Néanmoins, d’après le professeur Xavier Nassif, l’Institut Pasteur ne va pas baisser les bras, car il entend “travailler sur un changement de stratégie pour que cet essai soit repris… en trouvant un partenaire qui pourrait le faire dans d’autres circonstances, peut-être chez des malades hospitalisés ou à l’étranger”.

Pour rappel, dans le courant du mois de septembre, l’Institut Pasteur avait lancé un appel pour trouver de 350 à 700 patients volontaires pour tester le médicament. Le profil recherché concernait principalement des individus de 50 ans et plus, avec au minimum une manifestation des symptômes du Covid-19 et n’ayant pas encore reçu le vaccin.  Malheureusement, on n’a pu trouver en tout qu’une douzaine d’individus intéressés.

L’Institut Pasteur paie pour (1) le barrage systématique des pouvoirs publics depuis mars 2020 aux traitements hors vaccin, (2) l’absence de professionnalisme de la plupart des médias qui se contentent de répéter la parole officielle française et/ou les slogans de l’Union Européenne et de l’OMS sur le COVID-19, (3) le manque de patriotisme de nos dirigeants qui ne se sont jamais préoccupés de pousser des médicaments ou vaccins issus de la recherche française – à la différence des Etats-Unis, de la Grande-Bretagne, de la Russie, de l’Allemagne ou de la Chine.
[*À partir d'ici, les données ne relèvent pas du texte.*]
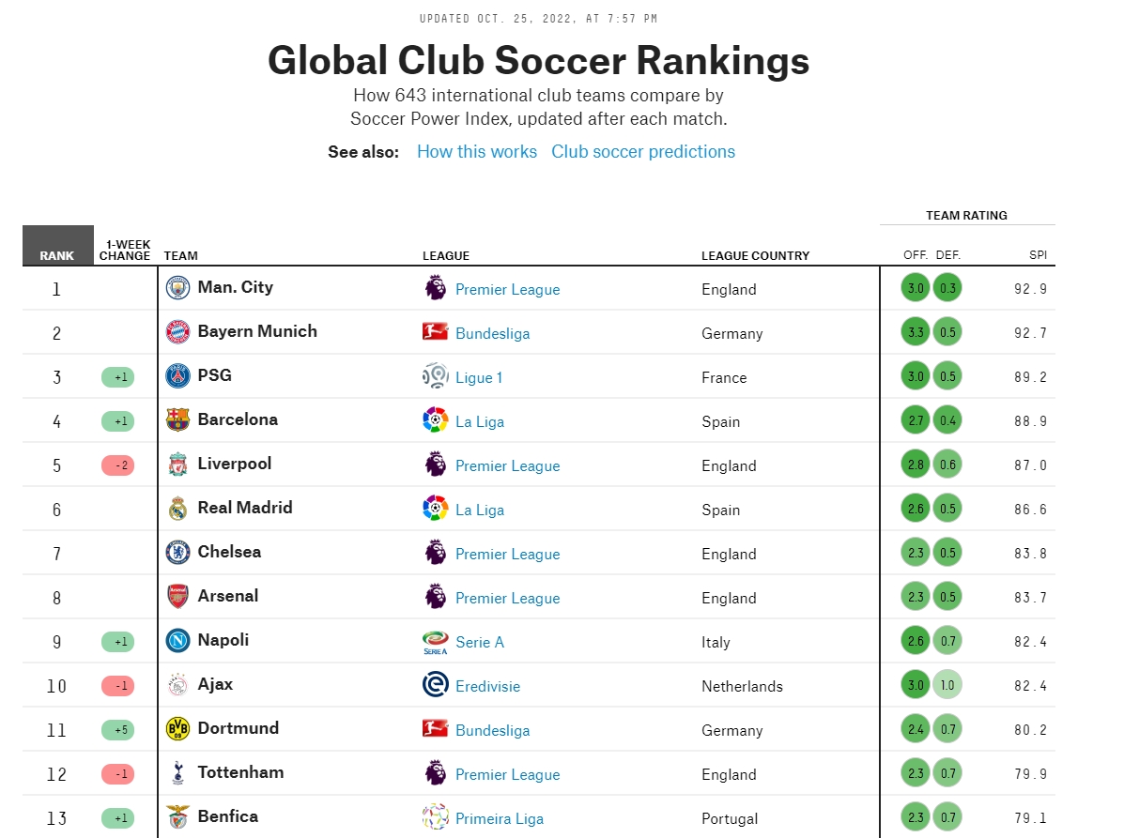
Task: Click the Dortmund BVB crest
Action: pos(177,729)
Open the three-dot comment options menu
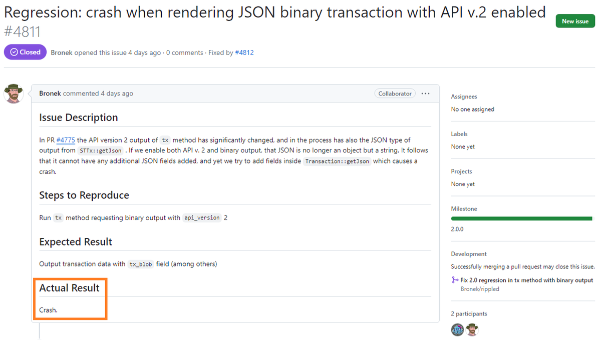The width and height of the screenshot is (601, 340). (x=426, y=94)
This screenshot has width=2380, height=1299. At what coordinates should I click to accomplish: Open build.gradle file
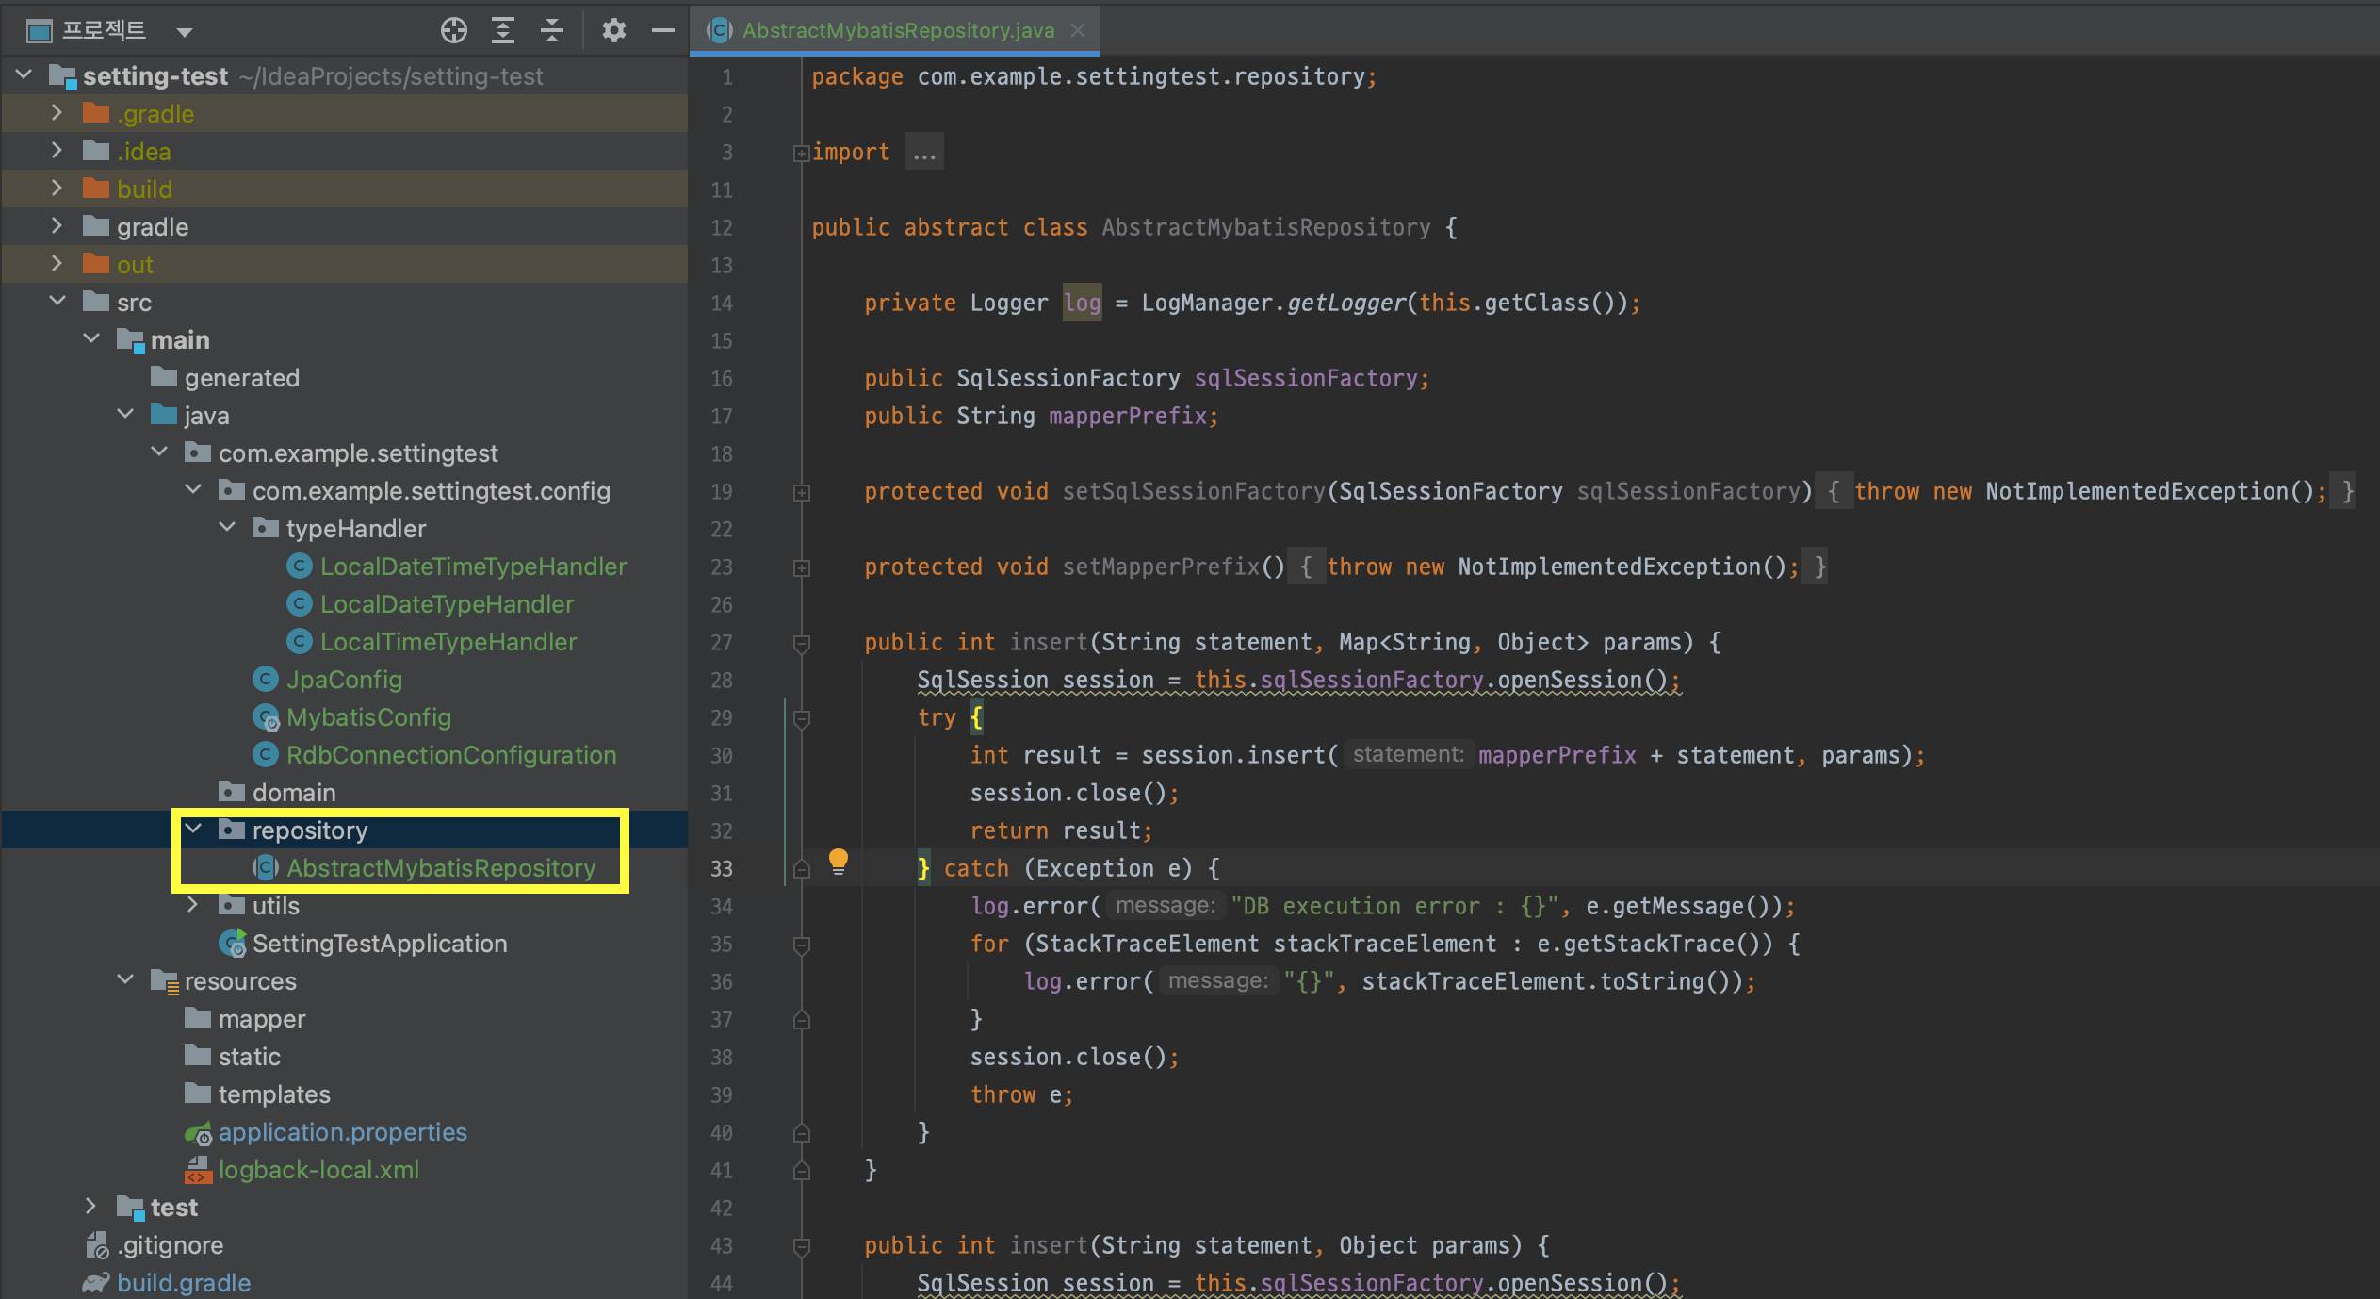coord(183,1283)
Comment la bureaucratie française a fini de tuer le projet

Le professeur Nassif regrette le faible nombre de volontaires:  “Trop peu pour qu’on puisse arriver à un début de conclusion… Les Français ne sont pas très volontaires pour participer à des essais cliniques et les gens de plus de 50 ans et qui aujourd’hui ne sont pas vaccinés ont un petit côté rebelle”. A force de clouer au pilori les non vaccinés, on récolte ce qu’on a semé !
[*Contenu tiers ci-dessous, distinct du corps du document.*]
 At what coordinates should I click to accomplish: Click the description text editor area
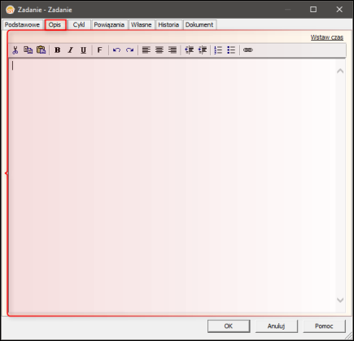[173, 185]
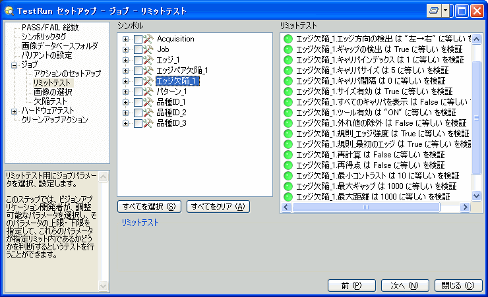Collapse the ジョブ tree node in the left panel
Image resolution: width=488 pixels, height=297 pixels.
tap(15, 65)
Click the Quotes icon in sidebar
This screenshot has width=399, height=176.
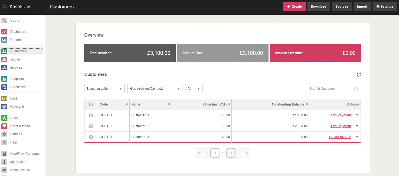coord(4,59)
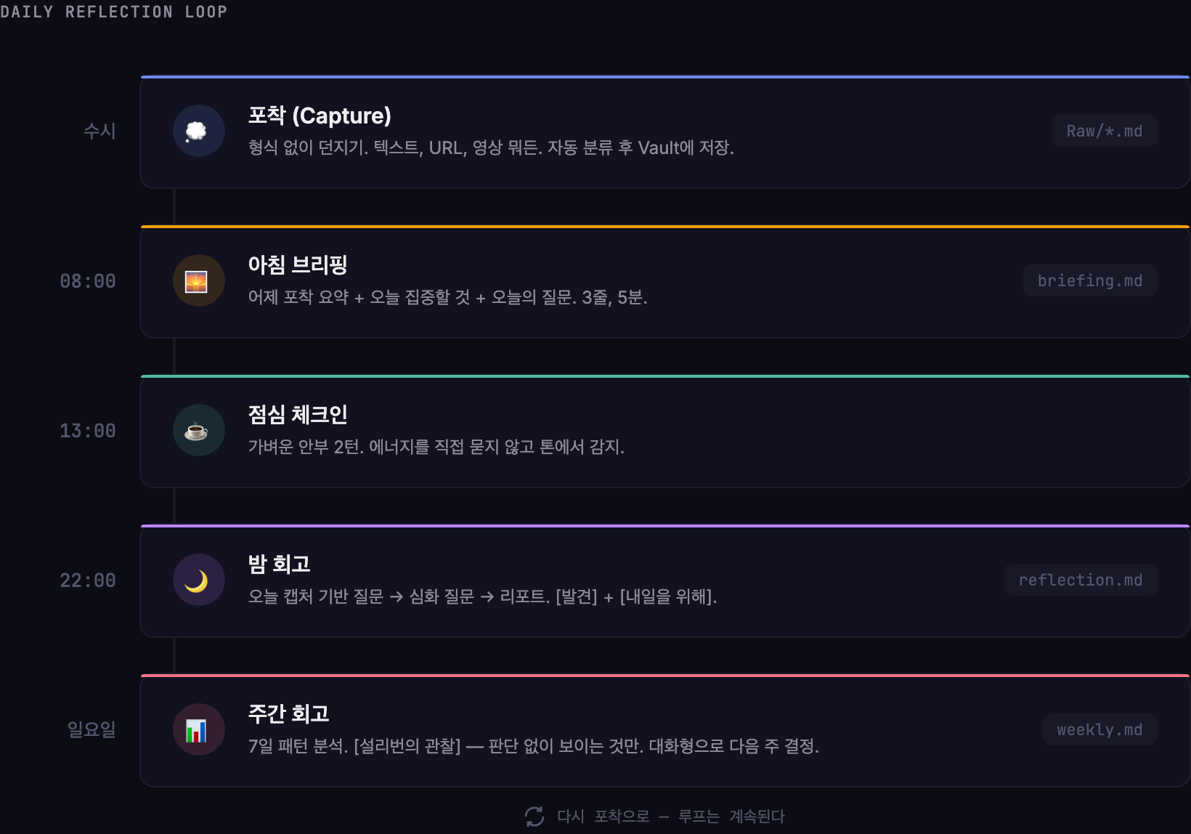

La Voix du Nord a eu connaissance d’une lettre interne à l’Institut Pasteur dans laquelle on peut lire, entre autres, que la bureaucratie à la française a été une source supplémentaire de difficultés: “De nombreuses procédures ont retardé le début possible de l’essai clinique visant à évaluer l’efficacité du clofoctol au cours de la Covid-19. Les délais d’obtention des autorisations sont à l’origine des grandes difficultés que nous rencontrons pour recruter des volontaires avec pour conséquence une augmentation des coûts dépassant nos capacités financières…”
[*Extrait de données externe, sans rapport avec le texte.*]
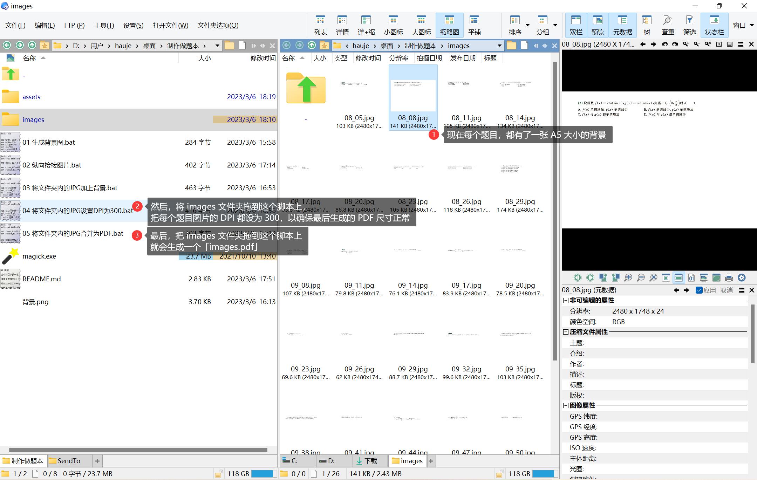The height and width of the screenshot is (480, 757).
Task: Open preview settings gear icon
Action: click(x=742, y=278)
Néanmoins, cet essai qui préconisait une posologie d’un suppositoire à raison de deux doses quotidiennes pour une durée de cinq jours semblait prometteur. Il avait même obtenu le label de « Priorité Nationale de Recherche. L’objectif était principalement d’« évaluer la sécurité d’emploi, la tolérance et l’efficacité du clofoctol (…) chez des patients atteints de la Covid-19 symptomatique au stade précoce », si l’on se réfère au communiqué qui a été divulgué par l’Institut Pasteur.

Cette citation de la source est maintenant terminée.